Le PIPARV-B a distribué 815 kg de semences d’essences agro-forestières et forestières à la population. Jusqu’aujourd’hui, plus de 4.550.000 plants d’essences agro forestiers et forestiers sont disponibles dans les pépinières.
La population se met ensemble et essaie de mettre hors état de nuire les chenilles qui se présentent sur les plantules. Selon M.Buzoya, cette stratégie est la plus adéquate, car les produits phytosanitaires dont on a besoin pour mener une lutte efficace contre la chenille légionnaire sont insuffisants.
Autres activités prévues
Pour réaliser les objectifs que le PIPARV-B s’est assignés, M.Buzoya indique que d’autres activités sont prévues. D’ici peu de jours, on compte distribuer plus de 4.000 caprins et 3.800 porcins aux agriculteurs pour leur permettre de trouver facilement de la fumure organique. 109 agents communautaires de santé animale ont été recrutés pour suivre et soigner ces animaux. On compte aussi faire la promotion de la culture des haricots. Et d’ajouter la distribution de 60 tonnes de semences de haricots biofortifiés, 240 kg de semences maraîchères, 15.000 plants d’avocatiers, 270.000 boutures de patates douces, 65 tonnes de semences de maïs hybride, etc. « On va aussi disponibiliser 3.400 tonnes de fertilisants », rassure-t-il.

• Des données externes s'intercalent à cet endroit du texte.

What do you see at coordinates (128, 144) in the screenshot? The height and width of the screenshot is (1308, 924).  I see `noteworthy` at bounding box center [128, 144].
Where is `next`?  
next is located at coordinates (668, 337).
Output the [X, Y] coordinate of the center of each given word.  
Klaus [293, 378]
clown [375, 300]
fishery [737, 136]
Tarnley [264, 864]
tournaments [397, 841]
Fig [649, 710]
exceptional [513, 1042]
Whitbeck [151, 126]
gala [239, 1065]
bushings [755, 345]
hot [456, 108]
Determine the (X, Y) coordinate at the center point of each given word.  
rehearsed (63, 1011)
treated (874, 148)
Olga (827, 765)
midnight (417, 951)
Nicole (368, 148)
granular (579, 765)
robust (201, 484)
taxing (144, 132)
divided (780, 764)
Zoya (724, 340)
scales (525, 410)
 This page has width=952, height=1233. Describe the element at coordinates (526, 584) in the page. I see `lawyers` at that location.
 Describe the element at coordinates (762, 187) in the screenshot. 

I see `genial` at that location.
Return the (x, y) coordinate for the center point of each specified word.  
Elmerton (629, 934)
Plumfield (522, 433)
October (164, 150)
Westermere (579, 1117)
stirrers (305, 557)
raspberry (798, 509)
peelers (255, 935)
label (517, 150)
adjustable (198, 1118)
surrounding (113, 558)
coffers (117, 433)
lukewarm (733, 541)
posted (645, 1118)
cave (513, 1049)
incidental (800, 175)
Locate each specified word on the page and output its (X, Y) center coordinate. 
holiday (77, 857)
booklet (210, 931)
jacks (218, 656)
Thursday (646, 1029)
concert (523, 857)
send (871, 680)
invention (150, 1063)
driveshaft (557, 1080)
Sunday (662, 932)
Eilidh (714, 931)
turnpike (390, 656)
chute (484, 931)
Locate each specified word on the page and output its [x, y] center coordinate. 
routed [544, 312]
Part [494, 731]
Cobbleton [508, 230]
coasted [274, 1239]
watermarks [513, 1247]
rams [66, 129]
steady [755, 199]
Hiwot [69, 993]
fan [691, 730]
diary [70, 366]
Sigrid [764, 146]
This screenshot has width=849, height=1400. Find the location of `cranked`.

Plus de 4.550.000 plants d’essences agro forestiers et forestiers sont déjà dans les pépinières
Le PIPARV-B n’a pas mis de côté la préservation de l’environnement et le renforcement de la résilience au changement climatique. Selon M.Buzoya, le PIPARV-B a distribué 815 kg de semences d’essences agro forestières et forestières à la population. Jusqu’aujourd’hui, il précise que plus de 4.550.000 plants d’essences agro forestiers et forestiers sont disponibles dans les pépinières. De plus, le projet a octroyé aux bénéficiaires le matériel d’accompagnement comme les arrosoirs, les brouettes, les produits phytosanitaires, …, à utiliser pendant l’entretien des pépinières. Selon lui, les essences agro forestières jouent un rôle crucial dans le renforcement de la résilience au changement climatique. Elles contribuent à l’augmentation de la production agricole. Elles maintiennent la fertilité du sol. De surcroît, elles servent d’alimentation pour le bétail. Une fois le bétail nourri, il produit de la fumure organique dont les agriculteurs ont toujours besoin pour fertiliser les champs et ainsi augmenter la production agricole. Quant aux essences forestières, elles influencent le climat avec une pluviosité plus ou moins modérée. M. Buzoya part de l’exemple de la réserve naturelle de la Kibira qui dispose d’un climat toujours frais. «Avec les arbres, le couvert végétal est garanti et le sol devient fertile. L’érosion est maîtrisée, car l’eau au lieu de ruisseler s’infiltre dans le sol», conclut-il.
Les pépinières visitées sont entre autres celle située sur la colline Mushonge de la commune Nyamurenza, province Ngozi qui dispose de plus de 67.000 plants d’essences agro forestières et forestières. La deuxième pépinière visitée est située sur la colline Korane de la commune Giheta, province Gitega. Elle dispose de plus de 62.000 plants d’essences agro forestières et forestières. La troisième pépinière visitée est celle située sur la colline Nkuba de la commune Kayanza, province Kayanza. Les plants d’essences agro forestières et forestières disponibles à cet endroit sont évalués à 48.850.
Bref, le PIPARV-B a pour objectif de contribuer à l’amélioration des conditions de vie et de résilience des populations rurales du plateau central Burundais. Il privilégie une approche de gestion intégrée des terroirs grâce à une utilisation optimale des ressources naturelles dans un contexte de pression démographique.Il vient spécifiquement pour appuyer les populations rurales sans terres ou disposant de très petites exploitations et dépourvues d’animaux d’élevage avec un accent particulier sur les jeunes, les femmes et la communauté Batwa).